Upon reaching Vulcan space, the Enterprise finds the fleet destroyed and the Narada drilling into Vulcan’s core. Pike promotes Kirk to First Officer. Then he orders Kirk, Lieutenant Sulu and Chief Engineer Olson to an orbital skydive onto the Romulan drilling platform and destroy it before it can drill a hole into Vulcan’s core. Meanwhile, he would meet with Nero aboard the Narad. Unfortunately, Olson is killed during their dive. Kirk and Sulu are forced to fight Romulan miners aboard the drill platform before stopping the drill, using phasers. However, Nero manages to successfully drill the hole, drop the red matter into the planet’s core and destroy Vulcan. Spock transports to Vulcan to save his parents and the planet’s High Council. However, his mother, Amanda Grayson, is killed before she could be transported safely from the planet. Not only did I find this sequence, heavily contrived, I found it so unnecessary. Why was it necessary to promote Kirk to First Officer? Aside from identifying the lightning storm for what it was, he did nothing to earn that promotion. What was Amanda doing with the Vulcan High Council? And if Starfleet-issued phasers could stop the drill, then why not the Enterprise’s phasers? If Captain Pike had simply ordered his Weapons Officer to fire at the drill, then perhaps it would have been destroyed before it reached Vulcan’s core. Alas . . . we are given this exciting, but contrived nonsense with a fight on the drill platform, the Chief Engineer and Amanda Grayson dead, Vulcan destroyed and Captain Pike a prisoner of Nero’s.

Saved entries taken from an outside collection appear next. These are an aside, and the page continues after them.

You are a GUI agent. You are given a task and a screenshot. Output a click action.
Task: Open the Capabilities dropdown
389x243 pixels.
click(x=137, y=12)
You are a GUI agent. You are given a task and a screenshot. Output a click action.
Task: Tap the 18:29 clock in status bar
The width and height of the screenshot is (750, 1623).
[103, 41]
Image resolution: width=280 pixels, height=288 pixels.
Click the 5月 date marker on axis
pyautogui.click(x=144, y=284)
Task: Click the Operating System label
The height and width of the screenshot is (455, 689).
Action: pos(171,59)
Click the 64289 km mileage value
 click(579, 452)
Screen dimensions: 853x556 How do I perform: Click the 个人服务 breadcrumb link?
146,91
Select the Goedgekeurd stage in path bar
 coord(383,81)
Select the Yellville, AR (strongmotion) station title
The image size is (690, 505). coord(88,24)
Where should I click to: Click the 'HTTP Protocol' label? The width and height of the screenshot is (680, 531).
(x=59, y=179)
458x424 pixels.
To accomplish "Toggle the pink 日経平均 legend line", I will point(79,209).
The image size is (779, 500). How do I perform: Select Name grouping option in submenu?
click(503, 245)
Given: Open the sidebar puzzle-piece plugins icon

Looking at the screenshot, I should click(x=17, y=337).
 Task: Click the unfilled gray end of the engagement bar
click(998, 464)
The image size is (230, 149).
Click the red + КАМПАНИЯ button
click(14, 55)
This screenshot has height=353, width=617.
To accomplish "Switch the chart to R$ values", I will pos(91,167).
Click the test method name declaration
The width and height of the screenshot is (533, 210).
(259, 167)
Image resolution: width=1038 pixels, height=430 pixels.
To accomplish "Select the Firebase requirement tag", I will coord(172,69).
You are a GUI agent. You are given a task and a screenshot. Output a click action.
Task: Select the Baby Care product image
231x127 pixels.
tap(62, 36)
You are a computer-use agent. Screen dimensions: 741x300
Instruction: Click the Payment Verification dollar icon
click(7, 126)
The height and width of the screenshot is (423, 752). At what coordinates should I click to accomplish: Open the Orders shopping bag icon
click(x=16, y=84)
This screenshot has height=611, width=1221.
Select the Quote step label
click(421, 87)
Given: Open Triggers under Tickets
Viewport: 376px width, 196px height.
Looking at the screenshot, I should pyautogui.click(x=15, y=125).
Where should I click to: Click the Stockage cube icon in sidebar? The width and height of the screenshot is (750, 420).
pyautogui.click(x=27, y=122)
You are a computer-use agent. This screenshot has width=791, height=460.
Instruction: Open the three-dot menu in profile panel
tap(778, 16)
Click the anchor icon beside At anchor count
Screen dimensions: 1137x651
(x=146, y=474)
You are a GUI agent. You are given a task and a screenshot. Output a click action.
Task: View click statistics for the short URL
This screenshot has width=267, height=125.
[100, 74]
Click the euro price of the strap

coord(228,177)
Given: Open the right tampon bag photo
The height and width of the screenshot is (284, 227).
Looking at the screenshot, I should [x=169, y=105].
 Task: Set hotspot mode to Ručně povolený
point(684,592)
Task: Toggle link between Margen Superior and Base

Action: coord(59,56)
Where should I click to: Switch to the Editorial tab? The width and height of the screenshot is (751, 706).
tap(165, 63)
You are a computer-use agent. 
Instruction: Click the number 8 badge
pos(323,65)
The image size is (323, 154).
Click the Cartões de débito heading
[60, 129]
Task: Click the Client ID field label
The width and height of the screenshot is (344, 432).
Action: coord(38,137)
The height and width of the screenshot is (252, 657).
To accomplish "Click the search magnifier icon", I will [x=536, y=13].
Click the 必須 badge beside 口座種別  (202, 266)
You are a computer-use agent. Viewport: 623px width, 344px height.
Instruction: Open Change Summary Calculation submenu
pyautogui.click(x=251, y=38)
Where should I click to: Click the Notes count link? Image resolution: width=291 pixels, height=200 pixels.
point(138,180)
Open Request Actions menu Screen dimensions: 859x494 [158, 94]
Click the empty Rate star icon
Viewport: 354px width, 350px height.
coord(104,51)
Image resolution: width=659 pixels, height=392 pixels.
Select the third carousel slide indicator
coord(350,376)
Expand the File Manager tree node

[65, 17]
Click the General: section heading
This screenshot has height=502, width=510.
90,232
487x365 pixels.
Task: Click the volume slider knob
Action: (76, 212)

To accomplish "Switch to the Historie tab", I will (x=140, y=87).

Chekov manages to transport Kirk and Sulu back to the Enterprise. Pike is tortured by Nero for information on Earth’s defenses. Meanwhile, Kirk (who is now First Officer) and Spock (the Acting Captain) have a quarrel on the Bridge about Spock’s decision to return to Starfleet. Kirk wants to go after Nero. During the quarrel, Spock has Kirk marooned on Delta Vega. There, Kirk has an encounter with snow monster straight out of ”STAR WARS” and meets the elder Ambassador Spock. Old Spock informs Kirk about what led Nero and himself to the 23rd century. He then leads Kirk to a Starbase, where they encounter engineer Montgomery Scott. I really disliked this sequence. Nero needed information on Earth’s defenses, but did not need the same for Vulcan’s defenses? And both planets were the premiere members of the Federation? And why maroon Kirk on some snow planet? Spock could have easily hauled the Human’s ass into the brig for insubordination. As for Kirk . . . what is this guy’s problem? Confronting the Captain on the Bridge? Kirk would have never tolerated any officer or crewman doing the same to him. Kirk’s monster encounter was a joke. And after meeting Old Spock, the latter reveals his knowledge of a nearby Starbase. Now, I really have a problem with this. Why did Spock fail to warn Starfleet about Nero? He was pulled into the 23rd century, captured and marooned on Delta Vega by Nero at least two days before Vulcan’s destruction. This was not merely a joke. This was criminal. And why was it imperative to transport Scotty to the Enterprise, along with Kirk? Without Starfleet knowing?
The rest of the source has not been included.